(Extracted records)
******
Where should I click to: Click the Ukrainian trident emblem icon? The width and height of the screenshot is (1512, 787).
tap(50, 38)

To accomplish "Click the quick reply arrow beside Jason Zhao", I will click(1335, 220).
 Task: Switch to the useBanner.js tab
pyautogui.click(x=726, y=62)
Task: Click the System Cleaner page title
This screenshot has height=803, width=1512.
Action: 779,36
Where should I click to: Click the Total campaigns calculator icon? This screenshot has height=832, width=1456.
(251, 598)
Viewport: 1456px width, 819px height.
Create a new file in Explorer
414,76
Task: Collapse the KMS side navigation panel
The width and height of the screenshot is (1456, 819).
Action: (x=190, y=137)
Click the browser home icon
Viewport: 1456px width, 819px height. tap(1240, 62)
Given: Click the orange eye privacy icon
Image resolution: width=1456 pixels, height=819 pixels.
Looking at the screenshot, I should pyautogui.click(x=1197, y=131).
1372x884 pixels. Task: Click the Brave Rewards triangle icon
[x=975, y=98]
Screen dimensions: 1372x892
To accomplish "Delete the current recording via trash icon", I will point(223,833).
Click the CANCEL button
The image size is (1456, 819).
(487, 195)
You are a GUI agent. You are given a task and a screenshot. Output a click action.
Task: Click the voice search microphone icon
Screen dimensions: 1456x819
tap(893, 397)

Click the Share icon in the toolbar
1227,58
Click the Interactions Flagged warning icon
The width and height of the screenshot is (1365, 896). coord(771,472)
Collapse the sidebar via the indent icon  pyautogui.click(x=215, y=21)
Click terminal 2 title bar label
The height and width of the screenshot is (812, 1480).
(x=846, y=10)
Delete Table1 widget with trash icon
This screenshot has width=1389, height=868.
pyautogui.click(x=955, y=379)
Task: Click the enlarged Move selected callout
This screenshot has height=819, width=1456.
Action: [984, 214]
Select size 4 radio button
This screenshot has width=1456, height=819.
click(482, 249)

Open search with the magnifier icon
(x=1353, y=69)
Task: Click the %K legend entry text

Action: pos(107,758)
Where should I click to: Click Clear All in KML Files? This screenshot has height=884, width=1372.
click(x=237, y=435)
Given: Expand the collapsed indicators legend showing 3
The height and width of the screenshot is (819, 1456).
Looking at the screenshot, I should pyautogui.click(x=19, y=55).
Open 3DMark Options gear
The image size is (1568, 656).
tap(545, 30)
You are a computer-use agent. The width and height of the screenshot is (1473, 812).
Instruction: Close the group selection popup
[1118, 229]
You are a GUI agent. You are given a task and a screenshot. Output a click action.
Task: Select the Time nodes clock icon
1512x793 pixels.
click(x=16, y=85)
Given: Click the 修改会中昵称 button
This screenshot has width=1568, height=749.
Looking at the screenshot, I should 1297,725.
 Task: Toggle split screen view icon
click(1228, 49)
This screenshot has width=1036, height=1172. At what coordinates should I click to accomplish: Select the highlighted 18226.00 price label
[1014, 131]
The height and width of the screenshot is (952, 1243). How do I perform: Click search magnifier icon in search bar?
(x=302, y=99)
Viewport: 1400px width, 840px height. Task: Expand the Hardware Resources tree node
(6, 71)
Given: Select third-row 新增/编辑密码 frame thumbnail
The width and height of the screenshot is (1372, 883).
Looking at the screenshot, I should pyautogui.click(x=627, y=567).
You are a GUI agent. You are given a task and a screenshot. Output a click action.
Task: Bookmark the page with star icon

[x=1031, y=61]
******
EXERCISE INSTRUCTIONS: Whichever lines of the data include the word "title", pull them out.

EXERCISE SOLUTION:
Task: Click the System Cleaner page title
Click terminal 2 title bar label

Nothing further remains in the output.